Okay, so I think I get it. You and your wife are the breadwinners of a very high income, affluent, world travelling family. You have a great deal of freedom to decide where you work and live. Given your economic status, why would a place like St. Louis be attractive to you compared to places like Austin, TX, Denver CO, San Diego CA, Portland OR, etc?
“Affluent” and “world-travelling” are not adjectives that I use to describe our family. As a family, we haven’t vacationed together for 4 years, and we are hardly world-traveled.. My travel is business-related. I don’t own my firm, so I don’t have a “great deal of freedom to decide where [I] work and live.” I lived in LA long enough to know that I am not an LA kinda guy. We don’t have offices in Austin, Denver, San Diego, or Portland, but San Diego would be sweet! . I actually liked living in STL, to a great extent. Several great schools! Excellent hospitals. Friendly people. Almost-pleasant weather. But too much crime, so I chose to live away from the city proper but within reasonable commuting distance–shame on me!
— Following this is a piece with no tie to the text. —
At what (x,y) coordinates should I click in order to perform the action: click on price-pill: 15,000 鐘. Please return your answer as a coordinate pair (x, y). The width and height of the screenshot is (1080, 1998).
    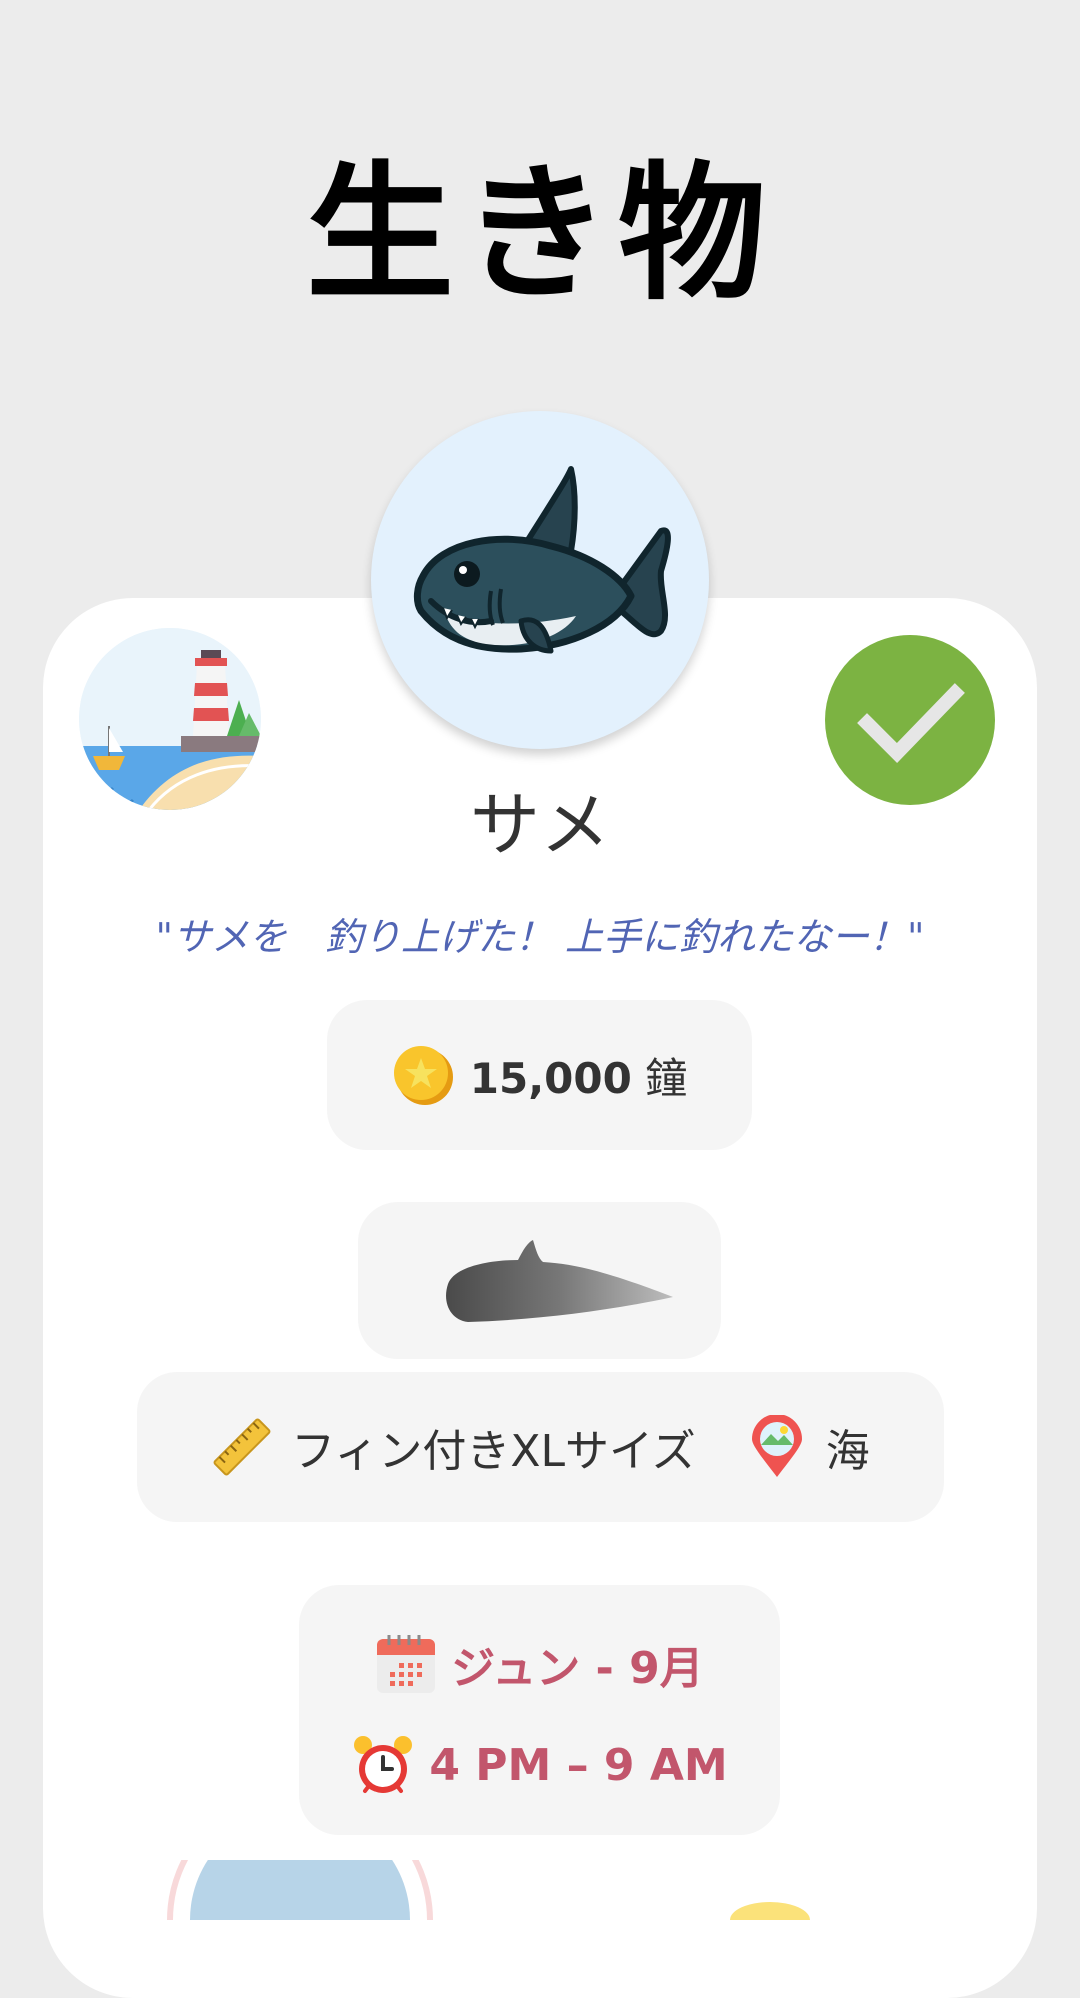
    Looking at the image, I should click on (540, 1075).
And I wouldn’t raise too much fuss if asked to return to STL. The list of less-desirable cities is quite long.
To me what is missing is the rest of society and its role in creating the situation that requires the hot spot policing in the first place.
There are many possible discussions, but jobs and education are at the top of the list. Jobs have been sent overseas, subsidized by the government. These are the stepping stone jobs that previous generations used to better themselves and their families.
Education is being cut, students in higher education go into enormous debt and yet government policy does not support changes to make education more accessible, at any level. This is along with the failure to create policies so workers in the United States are not competing with workers earning a dollar an hour in countries with no environmental or other regulations
The truth is the free market and capitalism are abject failures.
They work fine on the level of the individual deciding to patronize one restaurant over another, but when we talk about the sell out of government, purchased by those exploiting the earth and labor then we end up with situations like hot spot policing.
Until the conversation changes we are just putting band aids on problems. I don’t see how there is any democratic discussion about any of this. It seems to be a forgone conclusion that wealthy interests get government to do whatever fattens their already gross wealth.